Peu d'artistes sont aussi capables que Jia Zhangke de dépeindre l'irréductible solitude de l'individu au cœur de la société de masse de notre époque. Le point culminant, à mon avis, est la sublime séquence finale, qui débute par des retrouvailles silencieuses et fortuites et se termine par une course nocturne collective dans les rues enneigées de Datong.
Un détail que, hypnotisés par l'art de Jia Zhangke, de nombreux spectateurs ne remarqueront peut-être pas : le protagoniste Qiaoqiao ne prononce pas un seul mot tout au long du film.
Un homme de Fenyang
Le documentaire de Walter Salles sur Jia Zhangke révèle magnifiquement à quel point le cinéma du réalisateur chinois est ancré dans son expérience de vie et dans sa relation complexe et douloureuse avec son pays.
Lors d'une visite dans le quartier où il a passé son enfance et son adolescence, à Fenyang, Jia commente les changements que le lieu a subis et, en même temps, rappelle sa biographie familiale, comme le fait que son père, enseignant, a toujours vécu sous surveillance politique, car pendant la Révolution culturelle de Mao Zedong, toute activité intellectuelle était suspecte et la culture occidentale était considérée comme décadente et pernicieuse.
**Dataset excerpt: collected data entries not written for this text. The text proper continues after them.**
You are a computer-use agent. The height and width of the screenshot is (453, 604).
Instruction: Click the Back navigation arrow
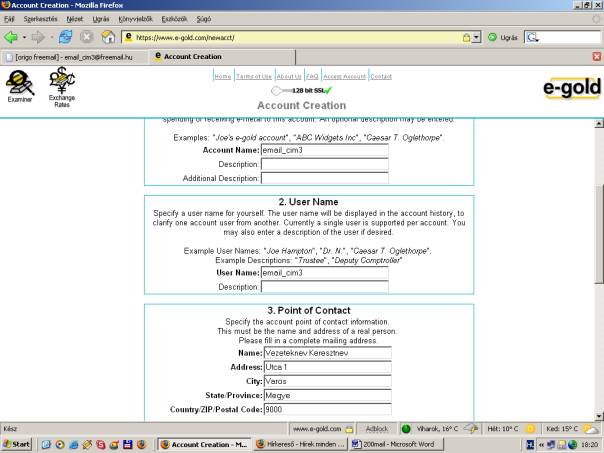click(13, 37)
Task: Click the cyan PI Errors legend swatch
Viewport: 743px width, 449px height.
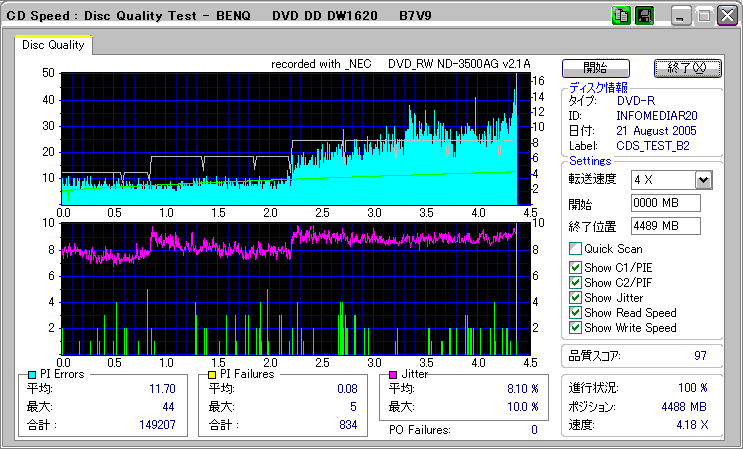Action: [x=32, y=374]
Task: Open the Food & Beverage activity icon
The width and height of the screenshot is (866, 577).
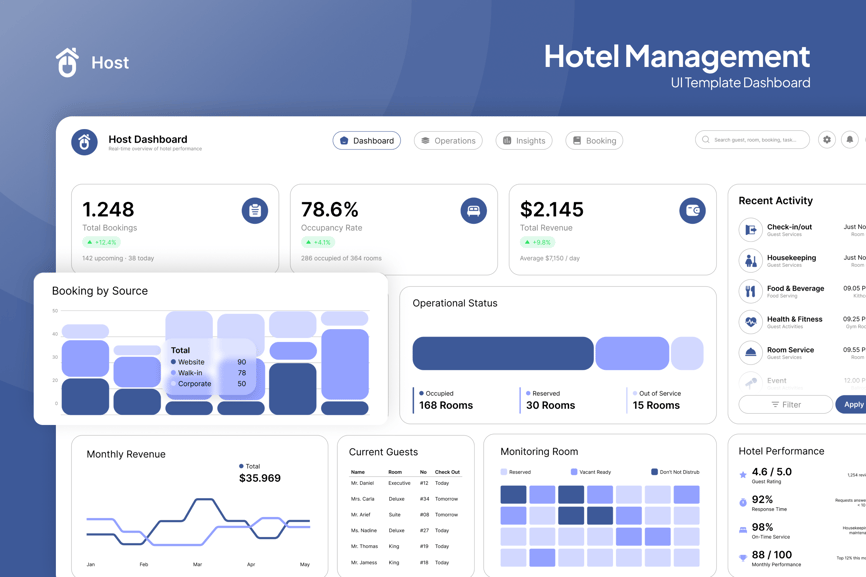Action: pos(750,292)
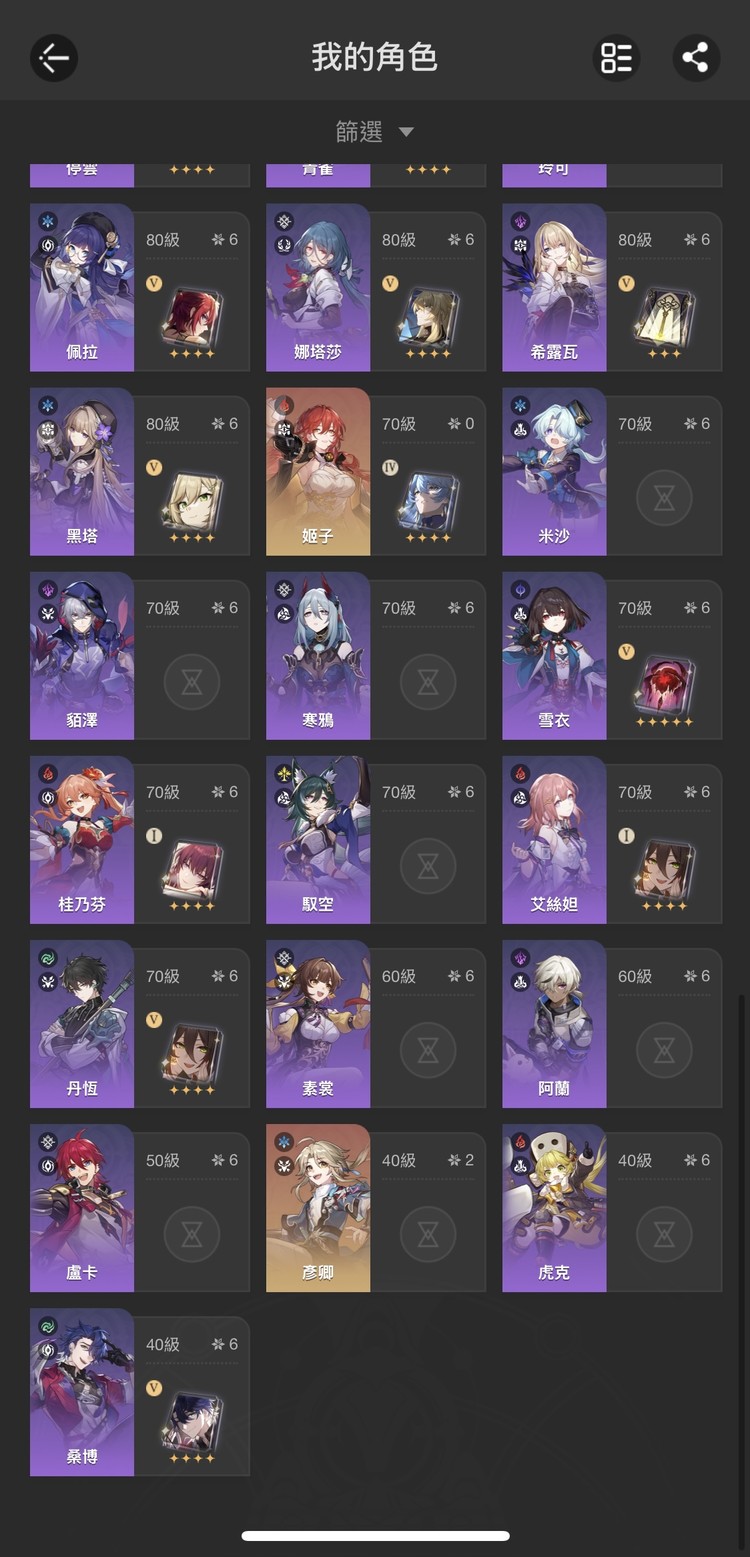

L'autoritarisme de l'État fut également responsable de l'interdiction des premiers films du réalisateur, tels que artisan pickpocket (1997) et Plateau (2000), avant sa renommée internationale. Le documentaire présente des extraits de ces premiers films, qui relatent la vie marginalisée d'une poignée de jeunes – dont beaucoup sont des amis du quartier du réalisateur –, entrecoupés de promenades de Jia en ville, de conférences aux étudiants et de témoignages de collaborateurs (directeur de la photographie, monteur, acteur).
Menées par Walter Salles avec le critique français Jean-Michel Frodon, également co-scénariste, ces multiples conversations constituent un guide précieux pour comprendre le cinéma de Jia Zhangke et ses relations avec ce géant énigmatique et déconcertant qu'est la Chine contemporaine.
*José Géraldo Couto est critique de cinéma. Auteur, entre autres livres, de André Breton (brésilien).
Initialement publié le Blog cinéma de l'Institut Moreira Salles.
Référence
Porté par les marées (Feng Liu Yi Dai).
Chine, 2024, 111 minutes.
Réalisé par : Jia Zhangke.
Acteurs : Zhao Tao, Zhubin Li, Pan Jianlin.